**Description of the task:** Each line from the line containing "Task: Open the Chelsea team name link" through the last line of the entries is to be reproduced exactly as it stands.

**Raw data:**
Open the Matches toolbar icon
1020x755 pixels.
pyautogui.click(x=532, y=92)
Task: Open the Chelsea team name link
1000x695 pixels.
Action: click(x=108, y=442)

**Solution to the problem:**
Task: Open the Chelsea team name link
1000x695 pixels.
Action: click(x=108, y=442)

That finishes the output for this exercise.